Estate Planning Can Give Same-Sex Families Much Needed Legal Protections
As the head of a LGBT household, did you know that a thorough estate plan can provide a remarkably sturdy legal framework for ensuring your wishes are known and honored? Until there’s equality in marriage, there are things you can do right now to provide peace of mind to your loved ones and ensure that you are the decision maker about what happens to you and your resources if something happened to you. A sympathetic lawyer can help you make sure your beloved has the right to make medical and financial decisions for you and your children and ensure that your kids are cared for by the people you and your partner choose.

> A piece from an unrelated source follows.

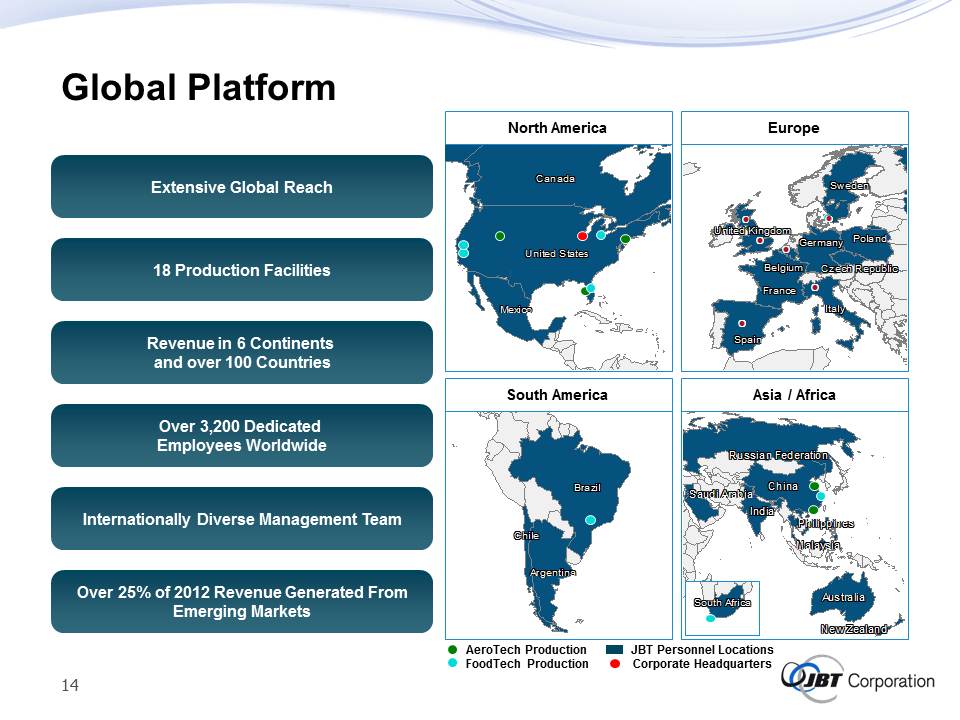Select the green AeroTech marker in western United States
Image resolution: width=960 pixels, height=720 pixels.
(500, 236)
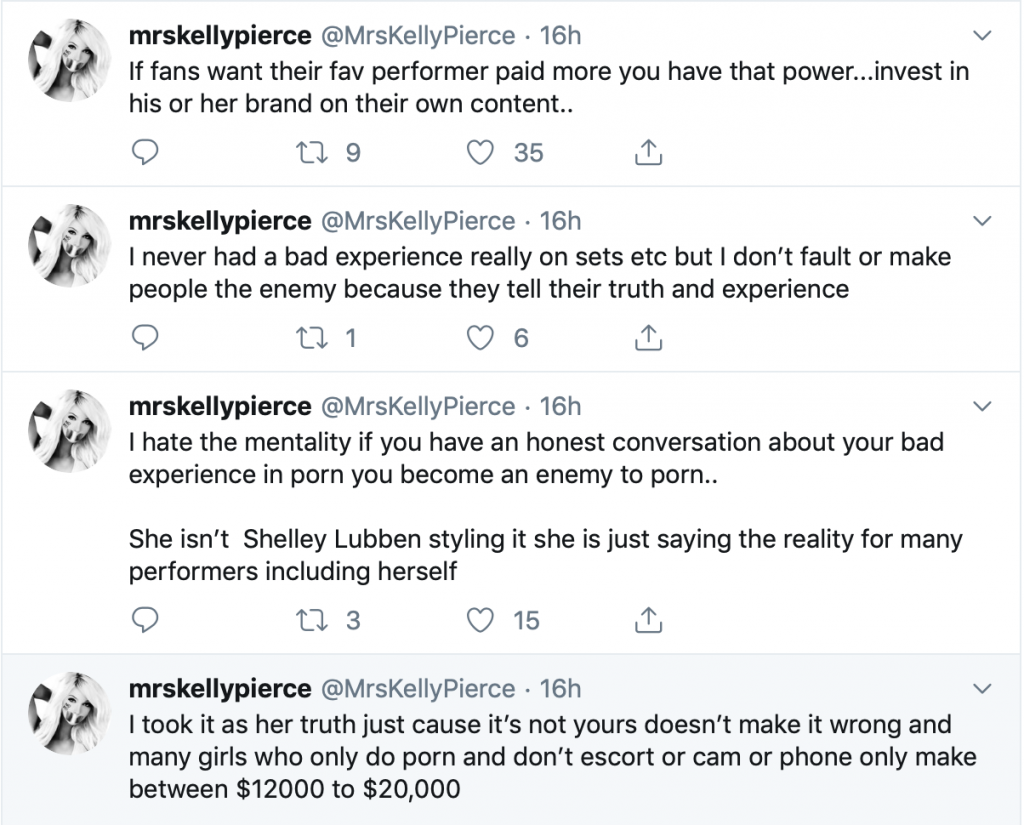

Unmarried couples can enter into a domestic partnership agreement that will give them a many of the legal rights that married couples enjoy. However, to broaden the scope of legal protection, LGBT couples should look to an estate planner to make vital decisions about:
Inheritance. One of the most important instruments for unmarried partners that wish to leave assets to each other is a will. Without a will, your partner will not inherit, no matter how long the relationship may have been. You also need to name a partner as beneficiary on retirement and investment accounts using the plan provider’s beneficiary form. Bank accounts can pass to a partner by executing a Payable-on-Death form at the financial institution where you bank.
Healthcare. Providing each other with legal rights when it comes to making healthcare decisions requires that unmarried partners execute a durable power of attorney for healthcare. This will enable partners to make medical and financial decisions for each other, in case one becomes incapacitated and is unable to do so.
Financial. A Durable Power of Attorney for Finance can be executed to give each partner the right to make financial decisions for the other in case of incapacity.
Retirement. Using trusts to pass on retirement benefits is also an option for unmarried partners. Many employers’ plans do not allow unmarried partners to be named as beneficiary; creating a trust enables the retirement assets to go to that trust after a partner dies, and then to the surviving partner as beneficiary of the trust.